In [103]:
import pandas as pd
import numpy as np
import datetime as dt

ths = pd.read_csv('THS.csv')
cols = ["ID","Location","Region","Denomination","Date1","Date2","Number","Notes","Bibliography"]
ths.columns = cols
ths.index = ths['ID']

# function to convert denominations to the standard nummi notation
def convert_denomination(df):
	di = {'K':'20 nummi', 'IS':'16 nummi', 'M':'40 nummi', 'B':'2 nummi', 'A':'1 nummus', 'H':'8 nummi', 'I':'10 nummi', 'E':'5 nummi', 'D':'4 nummi'}
	df = df.replace({'Denomination':di})
	return df

In [104]:
# function to build the coin_finds dataframe
def setting_coin_finds(ths):
    cols_finds = ['hoard_id', 'name', 'startDate', 'endDate', 'type_find', 'hoard?', 'excavation?', 'single?', 'num_coins', 'num_known_coins', 'year_found',
        'year_end_found', 'comments', 'bibliography', 'lat', 'long', 'certainty', 'owner', 'created', 'imported']
    coin_finds = pd.DataFrame(index=ths.index, columns=cols_finds)
    
    ids = pd.Series(ths.index).apply(str)   
    coin_finds['hoard_id'] = 'THS-' + (ids.values)
    coin_finds['name'] = ths['Location'] + ', ' + ths['Region'] + '(' + coin_finds['hoard_id'] + ')'
    coin_finds['place_small'] = ths['Location']
    coin_finds['place_large'] = ths['Region']
    coin_finds['startDate'] = ths['Date1']
    coin_finds['endDate'] = ths['Date2']
    coin_finds['hoard?'] = 0
    coin_finds['excavation?'] = 0
    coin_finds['single?'] = 1
    coin_finds['type_find'] = 'single find'
    coin_finds['num_coins'] = ths['Number']
    coin_finds['num_known_coins'] = ths['Number']
    coin_finds['owner'] = 'Andrei Gandila'
    coin_finds['created'] = pd.Timestamp.now()
    coin_finds['imported'] = pd.Timestamp.now()
    coin_finds['comments'] = ths['Notes']
    coin_finds['bibliography'] = ths['Bibliography']
    
    return coin_finds

In [105]:
# function to set the coin_groups dataframe
def setting_coin_groups(ths):
    cols = ['hoard_id', 'coin_group_id', 'start_year', 'end_year', 'revised_start', 'revised_end', 'ruler', 'revised_ruler',
        'denomination', 'num_coins', 'mint', 'imported', 'created', 'updated']
    coin_groups = pd.DataFrame(index=ths.index, columns=cols)

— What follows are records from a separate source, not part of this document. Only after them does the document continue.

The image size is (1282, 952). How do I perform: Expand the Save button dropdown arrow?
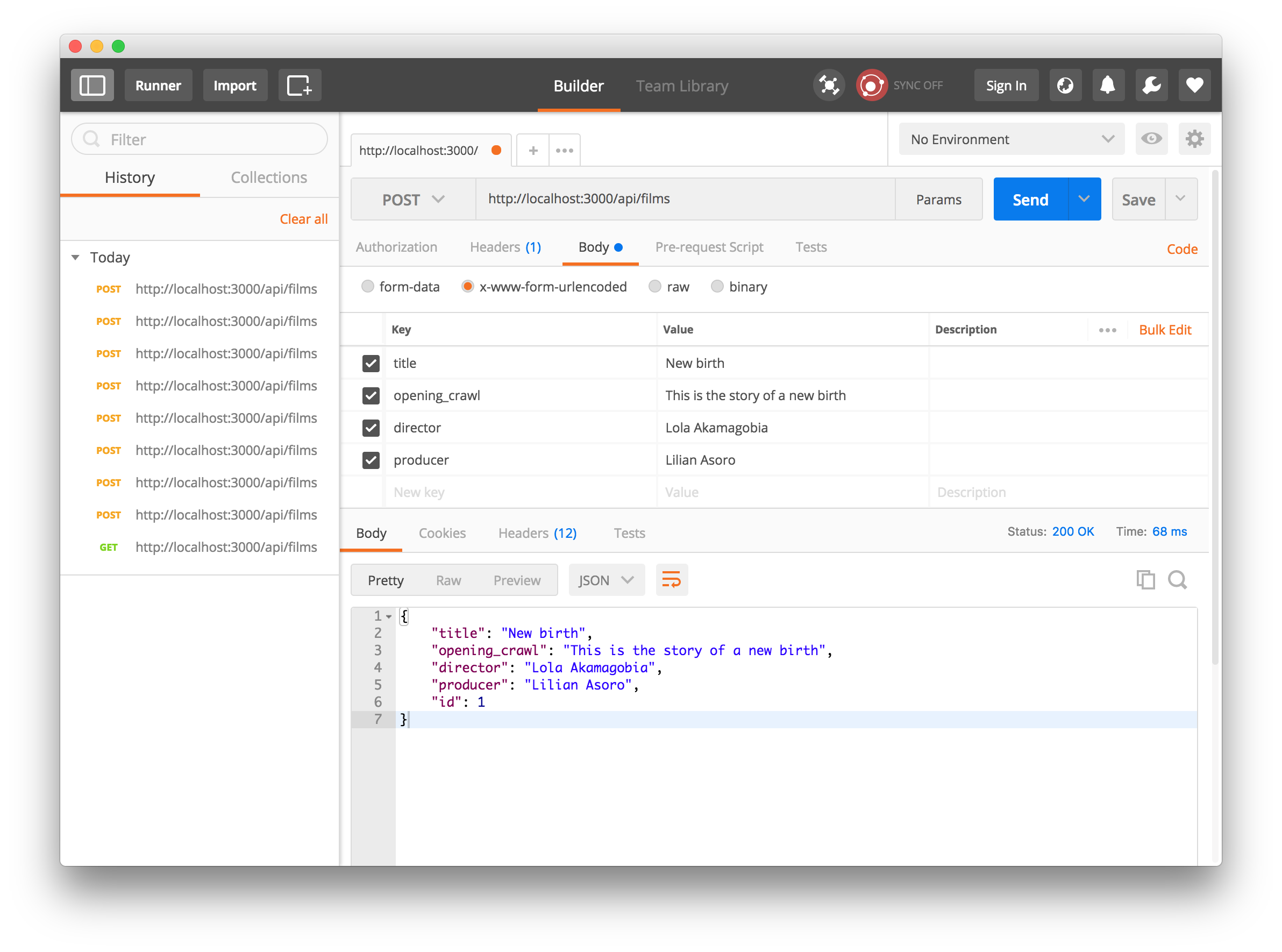coord(1180,199)
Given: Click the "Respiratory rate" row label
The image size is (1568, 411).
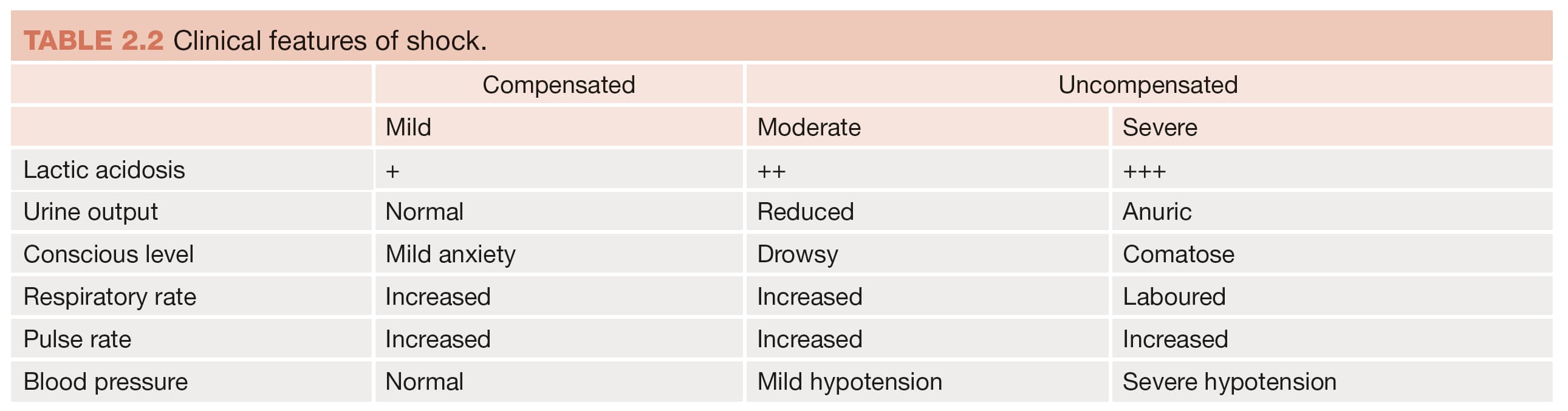Looking at the screenshot, I should (109, 297).
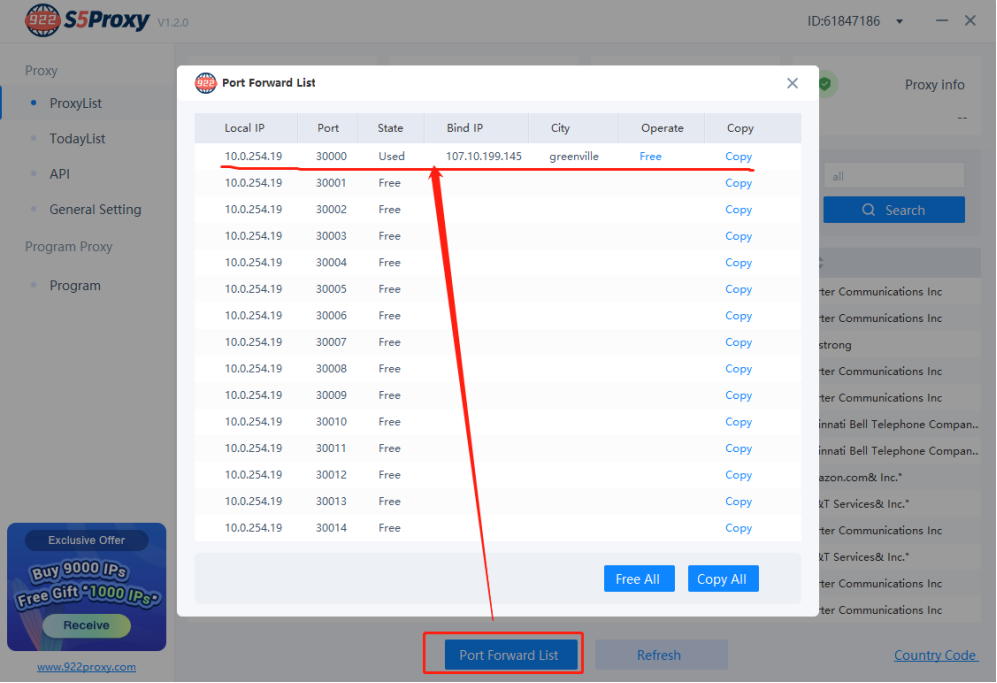Click the green shield status icon
The image size is (997, 683).
(x=825, y=85)
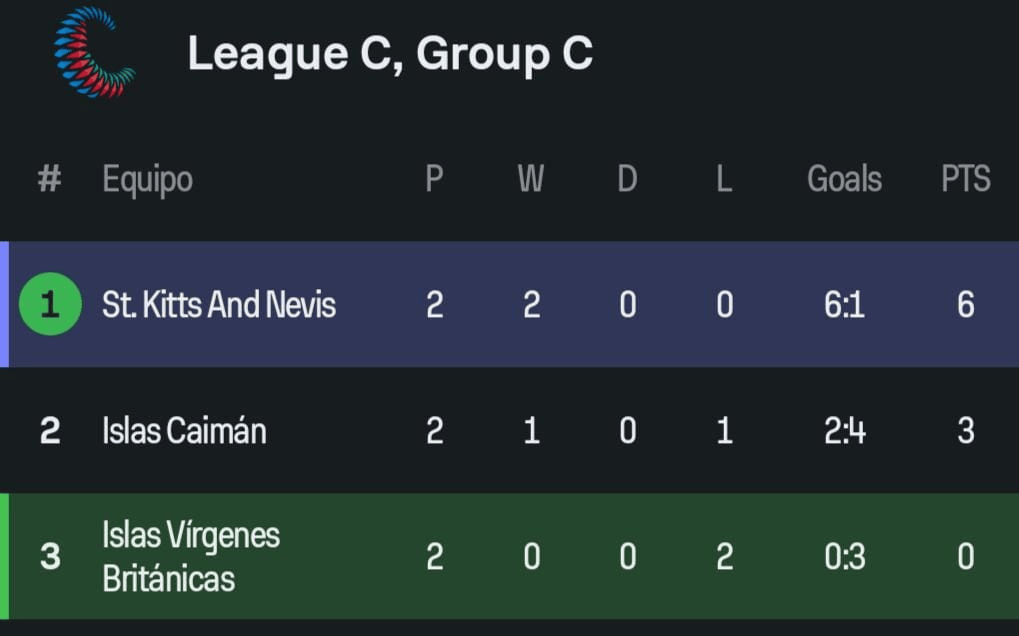Sort by the P column header
This screenshot has width=1019, height=636.
coord(434,180)
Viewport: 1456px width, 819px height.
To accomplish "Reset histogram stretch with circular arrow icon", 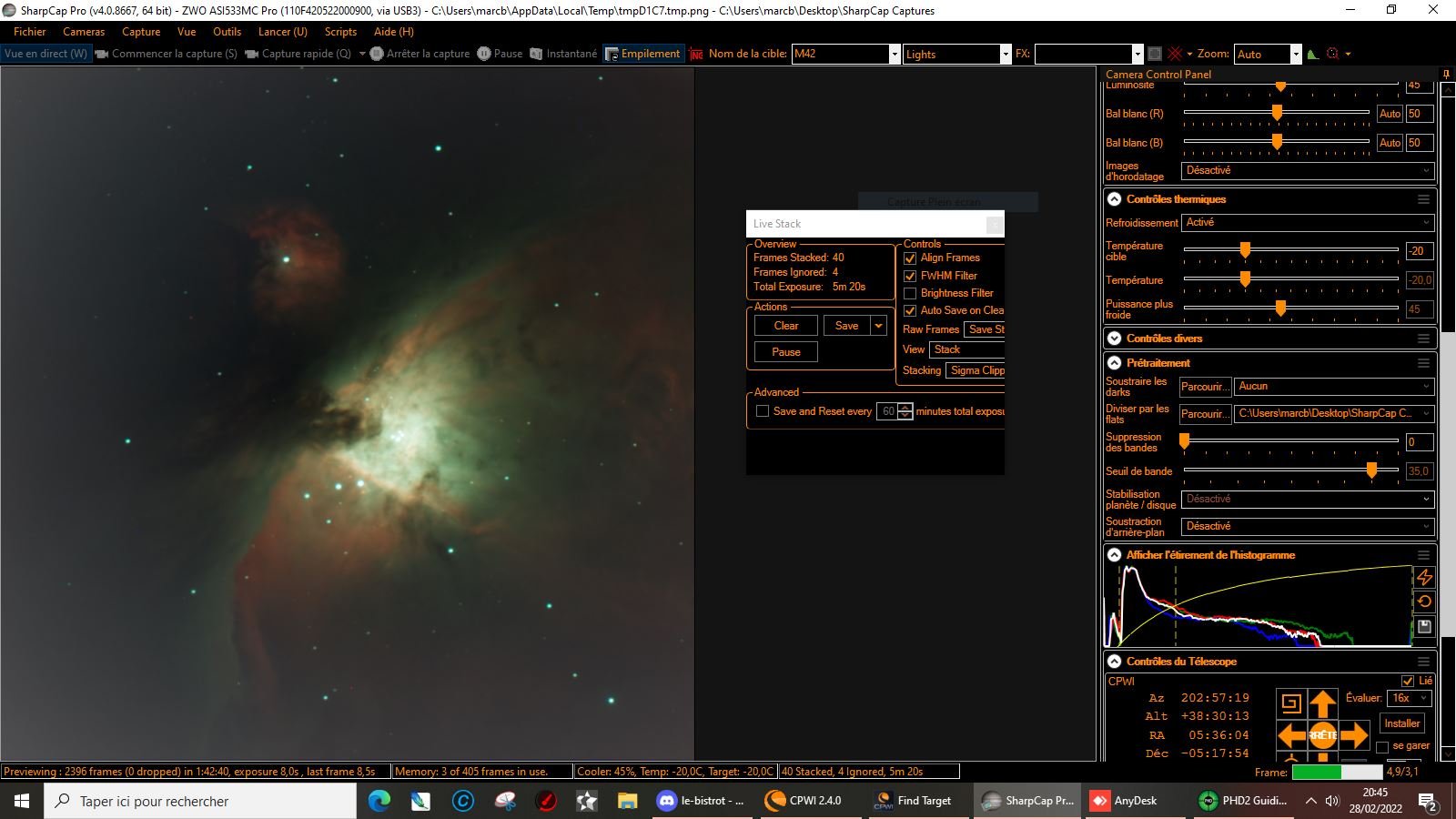I will [x=1424, y=602].
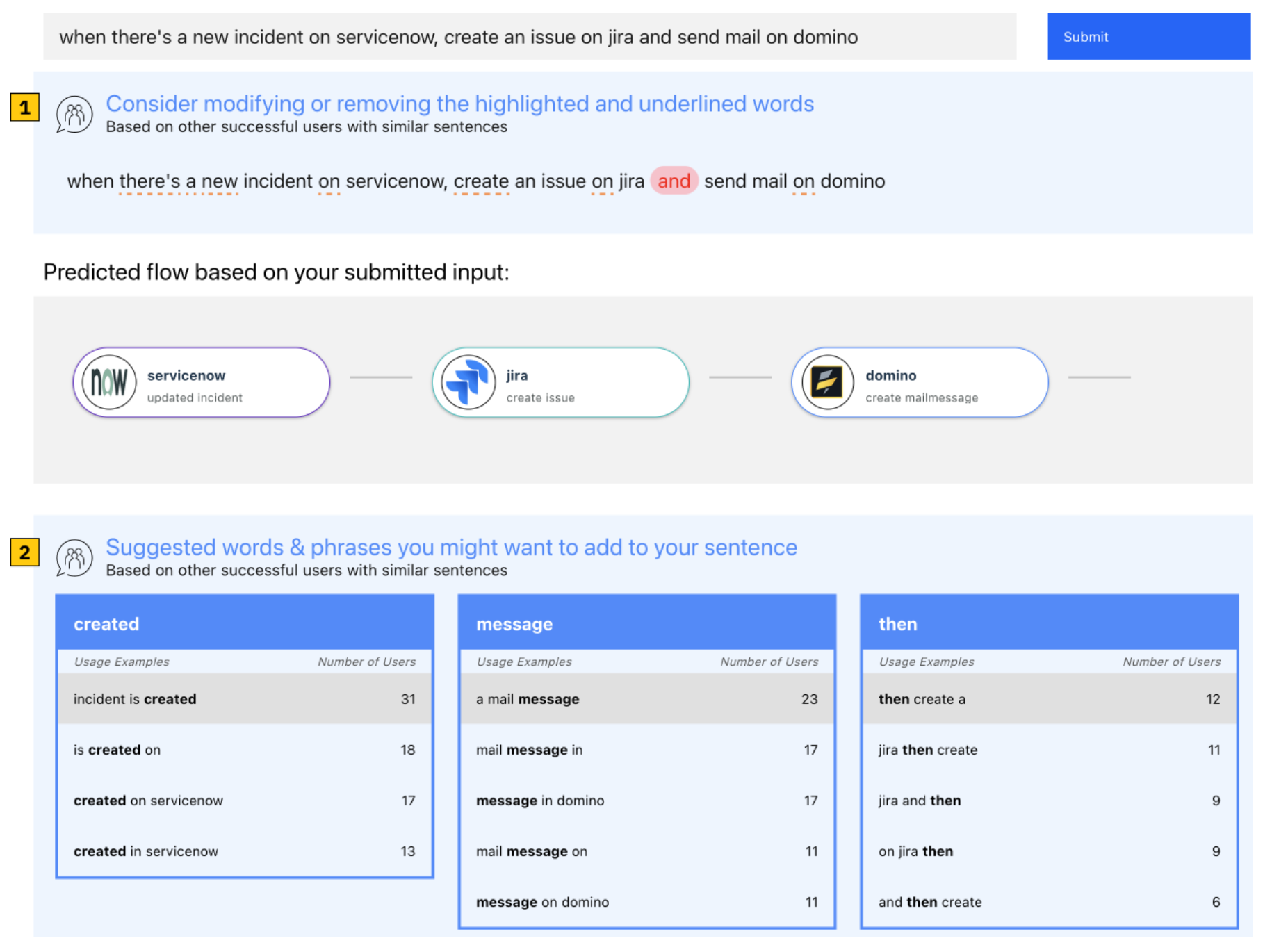
Task: Click the ServiceNow logo icon
Action: [x=109, y=382]
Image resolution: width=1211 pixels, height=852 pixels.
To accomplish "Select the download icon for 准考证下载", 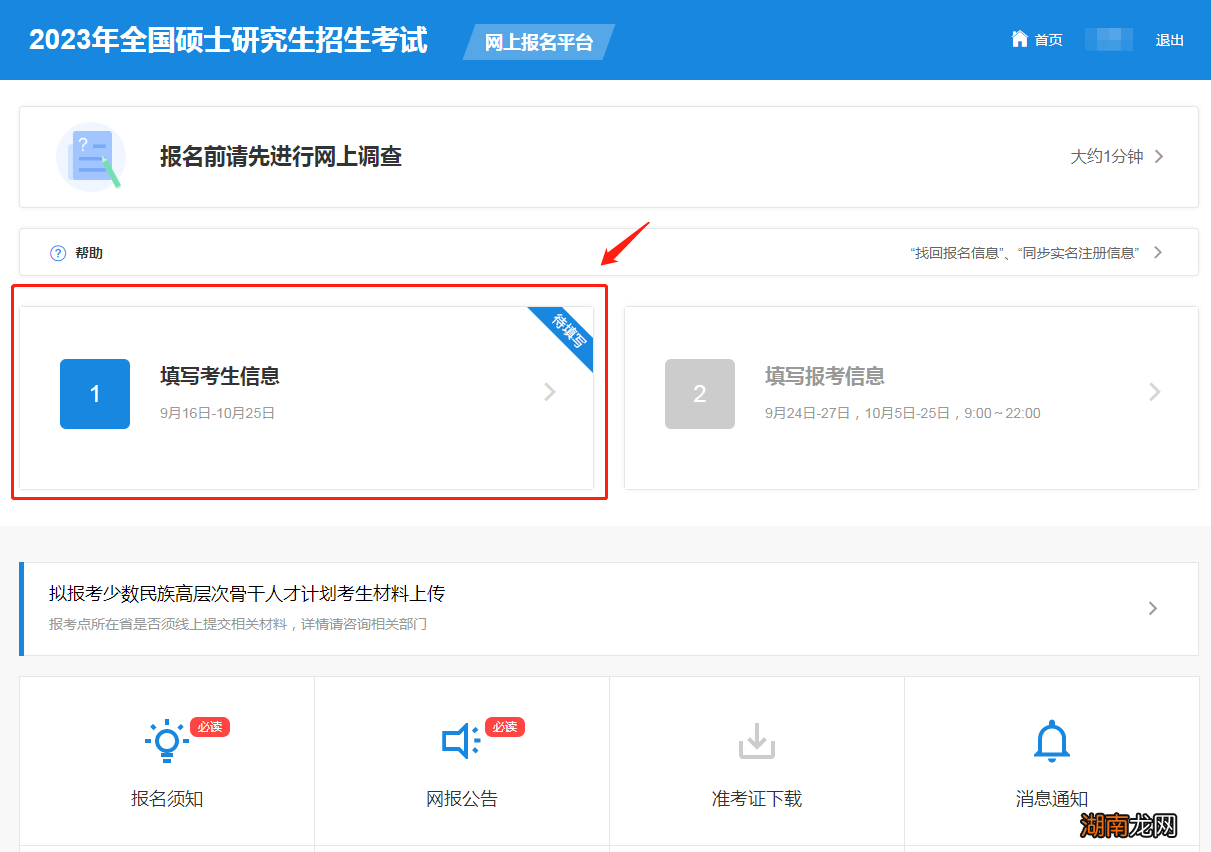I will [x=756, y=741].
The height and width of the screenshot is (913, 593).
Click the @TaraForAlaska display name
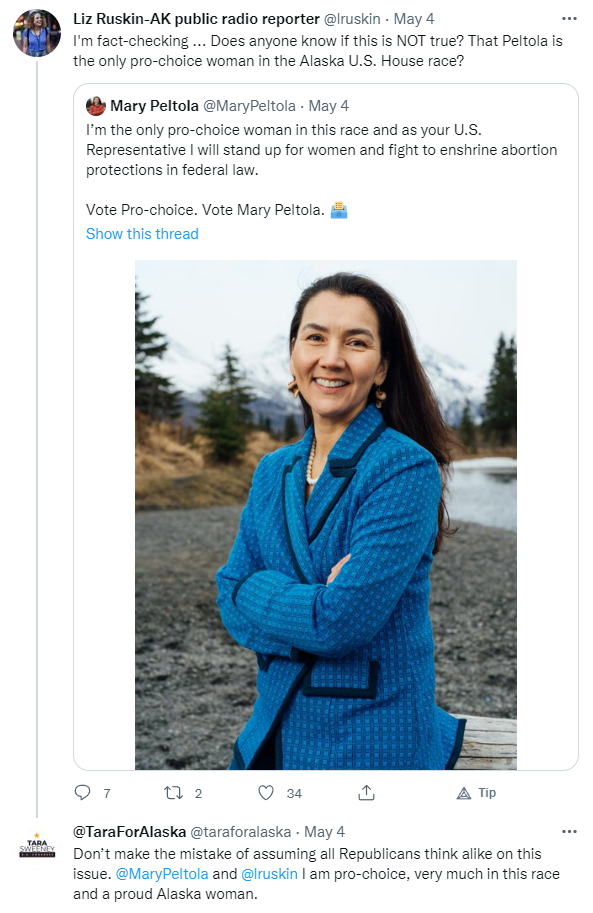coord(129,831)
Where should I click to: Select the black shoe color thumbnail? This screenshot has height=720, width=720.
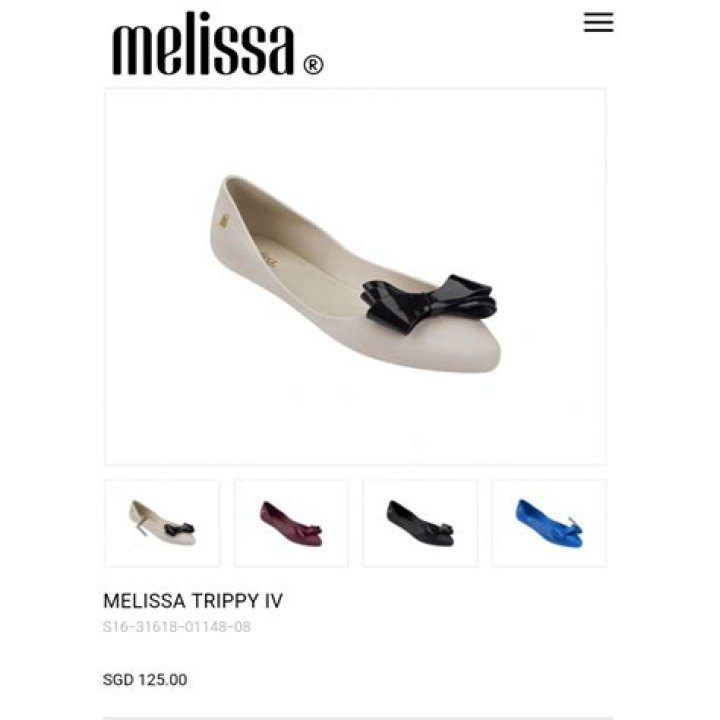coord(420,523)
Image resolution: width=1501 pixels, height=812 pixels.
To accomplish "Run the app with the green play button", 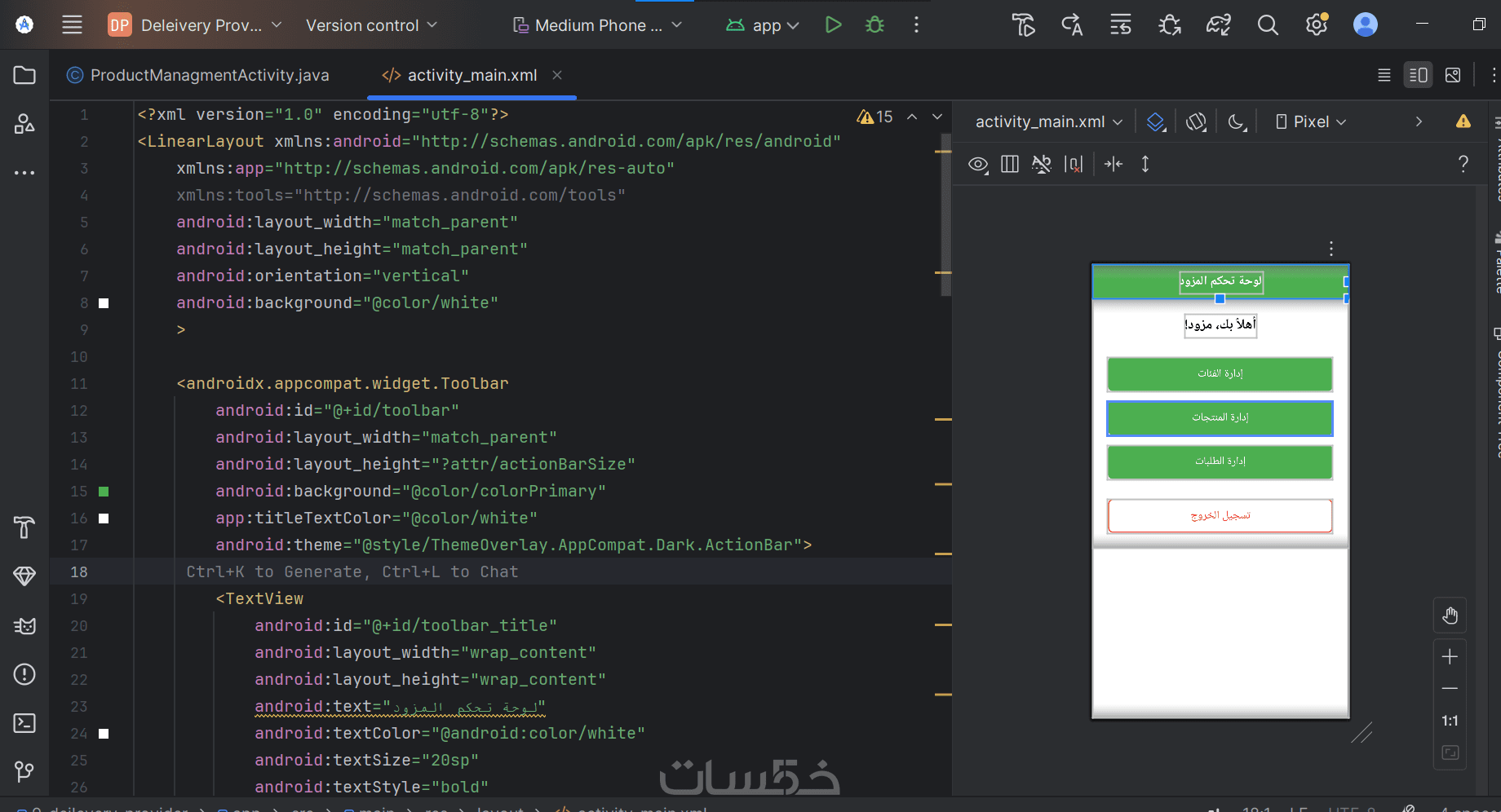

    ids = pd.Series(ths.index).apply(str)   
    coin_groups['hoard_id'] = 'THS-' + (ids.values)
    coin_groups['coin_group_id'] = coin_groups['hoard_id'] + '-1' # since these are all single finds
    coin_groups['start_year'] = ths['Date1']
    coin_groups['end_year'] = ths['Date2']
    coin_groups['revised_start'] = coin_groups['start_year']
    coin_groups['revised_end'] = coin_groups['end_year']
    coin_groups['ruler'] = 'placeholder'				# 31.1 need to correct this
    coin_groups['revised_ruler'] = coin_groups['ruler']
    coin_groups['denomination'] = ths['Denomination']
    coin_groups['num_coins'] = ths['Number']
    coin_groups['mint'] = 'Thessaloniki'
    coin_groups['imported'] = pd.Timestamp.now()	# this and the next two lines are identical because importing should be a one-off thing.
    coin_groups['created'] = pd.Timestamp.now()
    coin_groups['updated'] = pd.Timestamp.now()

    return coin_groups

In [106]:
ths = convert_denomination(ths)

coin_finds = setting_coin_finds(ths)
coin_groups = setting_coin_groups(ths)

In [107]:
import requests, json

def get_coordinates(place_name):
    gKey = 'AIzaSyAEhSDZteGTpcXp9dYNUhB1AhHuF9r1kFo'
    geoURL = 'https://maps.googleapis.com/maps/api/geocode/json?address=' + place_name + '&key=' + gKey

    r = requests.get(geoURL)
    temp = json.loads(r.text)
    if temp['results'] == []:
        return False
    else:
        lat = temp['results'][0]['geometry']['location']['lat']
        lng = temp['results'][0]['geometry']['location']['lng']
        return([lat, lng])

In [108]:
try:
    coordinates_df = pd.read_csv('coordinates.csv')

except:
    temp = coin_finds['place_small'][:]
    temp_set = set(temp)
    #len(temp_set)
    cols = ['Lat', 'Lng']
    coordinates_df = pd.DataFrame(list(temp_set), columns=['Name'])
    coordinates_df['Lat'] = np.nan
    coordinates_df['Lng'] = np.nan

    coordinates = coordinates_df['Name'].apply(get_coordinates)
    
    lats = []
    lngs = []
    for i in coordinates:
        if i != False:
            lats.append(i[0])
            lngs.append(i[1])
        else:
            lats.append(False)
            lngs.append(False)

    coordinates_df['Lat'] = lats
    coordinates_df['Lng'] = lngs
    coordinates_df = coordinates_df.set_index('Name')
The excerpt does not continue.